P. Naudin-Rousselle, M. Reynaud Le Généraliste, 2012, n°2611, pp.18-20. Bibliographie

Si la consommation quotidienne de boissons alcoolisées diminue depuis plusieurs décennies, la consommation ponctuelle de quantités importantes d’alcool (au moins 6 verres) augmente, et ce dans des proportions importantes chez les femmes.
En effet, les épisodes d’ivresse (binge drinking dans une perspective de "défonce"), concernent les jeunes de 18 à 34 ans et augmentent chez les jeunes femmes de 18 à 25 ans.
Le DSM-IV TR en vigueur actuellement classe les sujets consommateurs en alcoolo-dépendants ou non alcoolo-dépendants.
La prochaine version du DSM V classera les niveaux de dépendance de 0 à 11 et abolira la frontière très nette entre abus et dépendance.
Les recommandations en cours actuellement en France, préconisent comme objectif thérapeutique l’abstinence durable et définitive. Depuis 2010, les recommandations européennes admettent un objectif intermédiaire reposant sur une baisse significative de la consommation"sans passer nécessairement par un sevrage préalable mais avec comme objectif de parvenir à l’abstinence dès que possible".

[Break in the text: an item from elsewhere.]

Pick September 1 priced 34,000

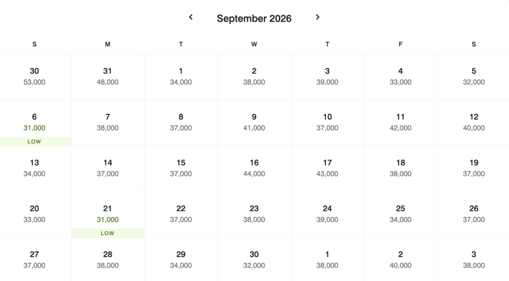[x=181, y=76]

Pour les personnes à dépendance faible ou modérée, il pourra être proposé de revenir à une consommation contrôlée, ce qui facilitera l’accès aux soins. Les profils de patients qui pourraient le plus en bénéficier sont ceux qui n’ont pas de comorbidité psychiatrique ou d’antécédents familiaux d’abus d’alcool et ceux qui appartiennent à un milieu social aisé.
La prise en charge des sujets alcoolo-dépendants sera psycho-sociale : interventions brèves, entretien motivationnel, thérapies cognitivo-comportementales.
Elle sera aussi médicamenteuse et passera

  • soit pas l’acamprosate qui module la libération de dopamine ; prescrit au maximum pour un an, il ne contre-indique pas une prise concomitante d’alcool qui ne modifie pas ses propriétés pharmacocinétiques ;
  • soit par la naltrexone, antagoniste des opiacés qui réduit la libération de dopamine et diminue le plaisir associé à la consommation d’alcool ; prescrite pour trois mois maximum, elle déconseille la prise concomitante d’alcool ;
  • soit par le disulfirame à effet antabuse , "beaucoup moins prescrit alors qu’il rend de grands services"..... ; "pris le matin, il évite les rechutes du soir et peut être administré en association avec l’acamprosate ou la naltrexone".
  • D’autres molécules sont en cours d’évaluation.